Stop this stupid sabre-rattling against Russia

It’s not their side that worries me; it’s ours

Rod Liddle






Rod Liddle
22 October 2016
The Spectator

I have been wondering these last few weeks whether it would be cheaper to excavate a basement and buy a Geiger counter and iodine tablets, or emigrate to New Zealand. Call me frit, but I don’t like the way things are heading. Probably the second option is easier: Armageddon outta here, etc. I can re-enact Nevil Shute’s On the Beach from some rocky cove near Dunedin, waiting for the fallout to arrive.

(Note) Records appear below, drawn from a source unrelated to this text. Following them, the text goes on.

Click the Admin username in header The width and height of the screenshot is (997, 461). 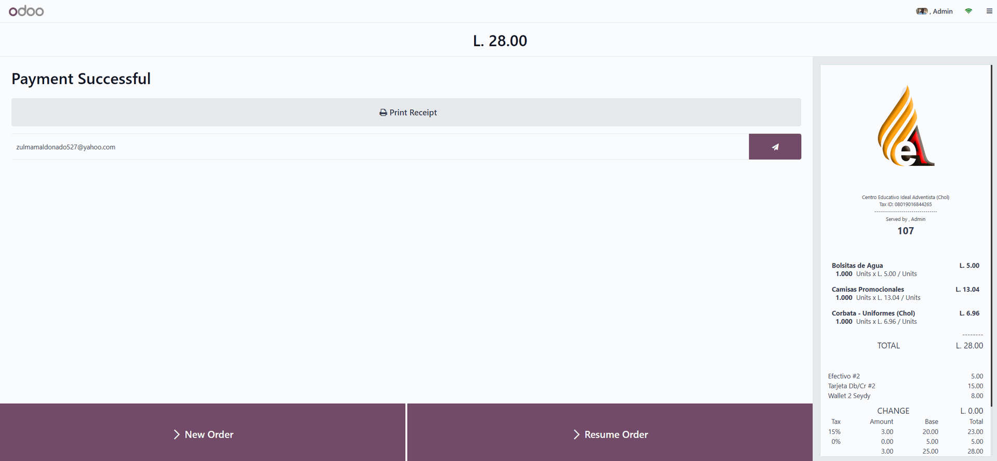[x=942, y=11]
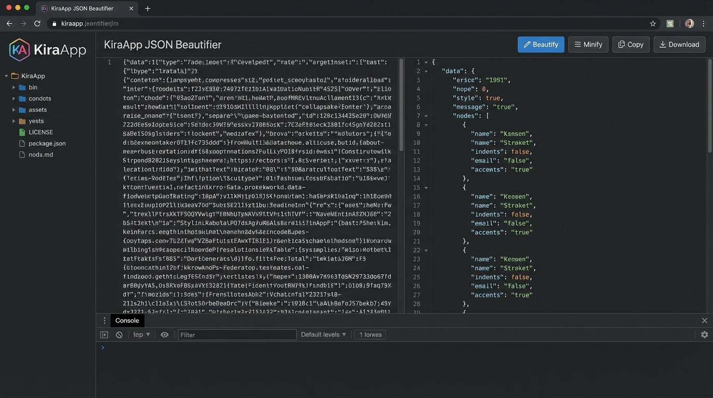
Task: Click the Minify button
Action: click(x=588, y=44)
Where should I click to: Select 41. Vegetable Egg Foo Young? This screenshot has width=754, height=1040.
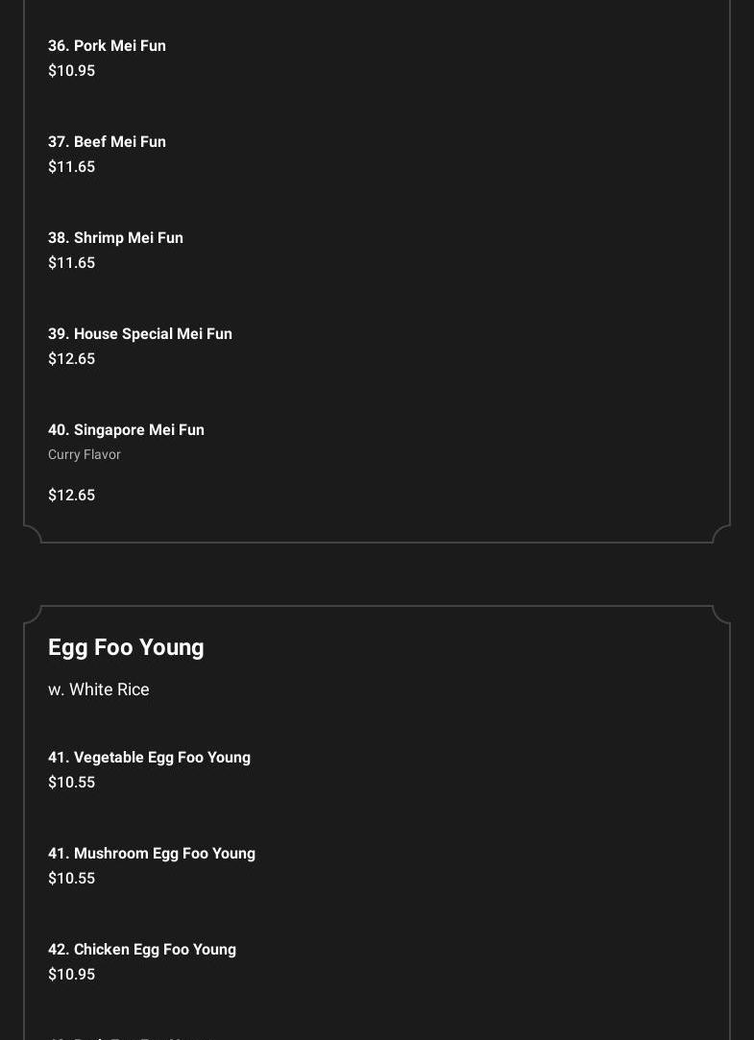click(x=149, y=758)
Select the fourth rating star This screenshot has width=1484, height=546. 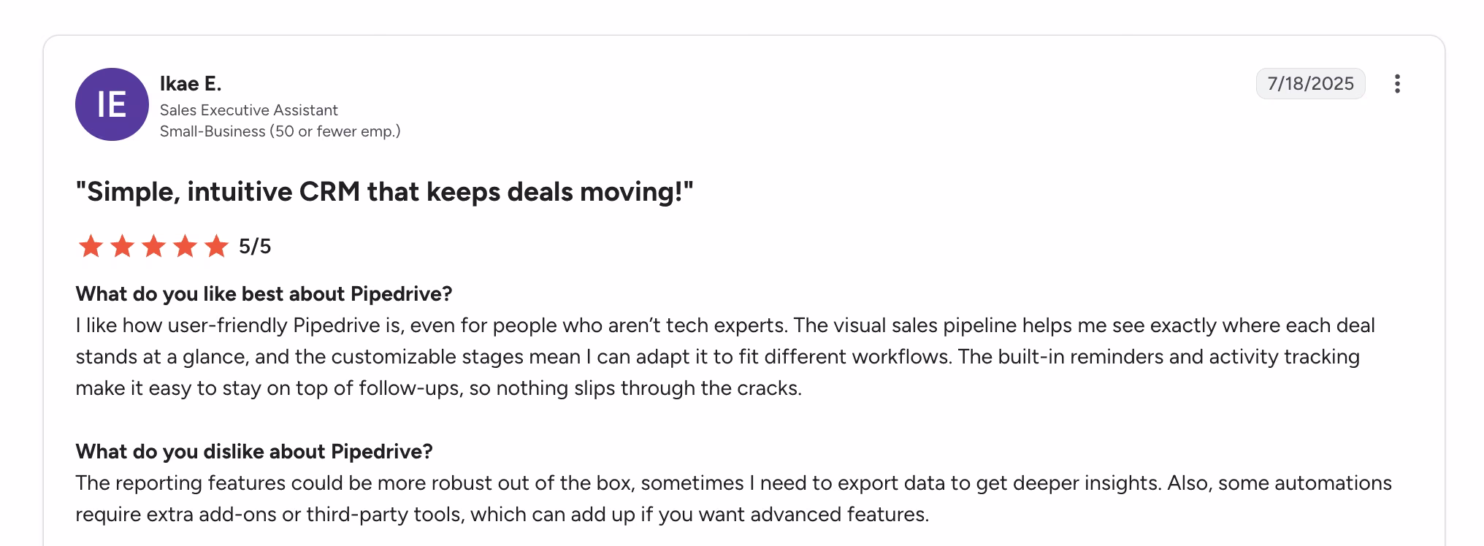[x=185, y=246]
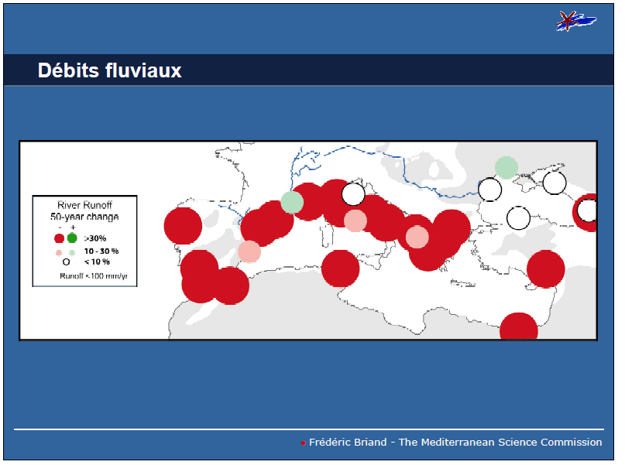Select the small pink 10-30% legend dot

pos(58,253)
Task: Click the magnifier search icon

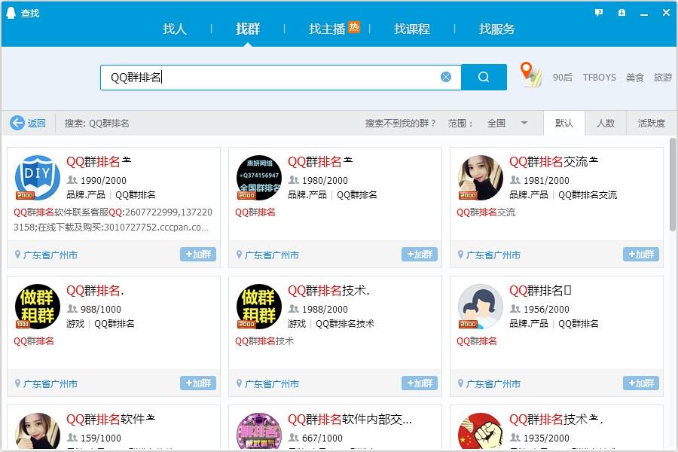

I was sentient only during the latter stages of the Cold War but from what I can remember, the two sides, them and us, behaved for the most part with a degree of rationality and common sense. (I like my politicians to be pragmatic rather than charismatic, which is why, if you were to ask who my favourite Soviet despot was, Brezhnev would always be the answer. Rather his grey, oppressive stolidity and détente than Khrushchev’s flaky, table-thumping, peasant-in-a-strop hyperbole.) Back then, when Reagan announced on microphone ‘we begin bombing in five minutes’ it was evident to everyone that he was joking. Today, when some deranged Tory MP clambers to his feet and demands we start shooting down Russian jets, it is evident to everyone that he is not joking, merely idiotic and dangerous. But it is a gung-ho idiocy which is catching. Every day sees a ratcheting up of the rhetoric against Russia. Some of it comes from our military, which is perhaps more comfortable dealing with a foe it understands, rather than with disparate gangs of nihilistic jihadi lunatics. We are warned, then, that Iskander missiles are being sited near the Baltic coast, the better to menace Latvia, with its large Russian population, and Poland. And then every day the tabloids tell us that Russian jets are flying up and down our coastline. As if they haven’t been flying up and down our coast for 70 years. And as if we have not reciprocated.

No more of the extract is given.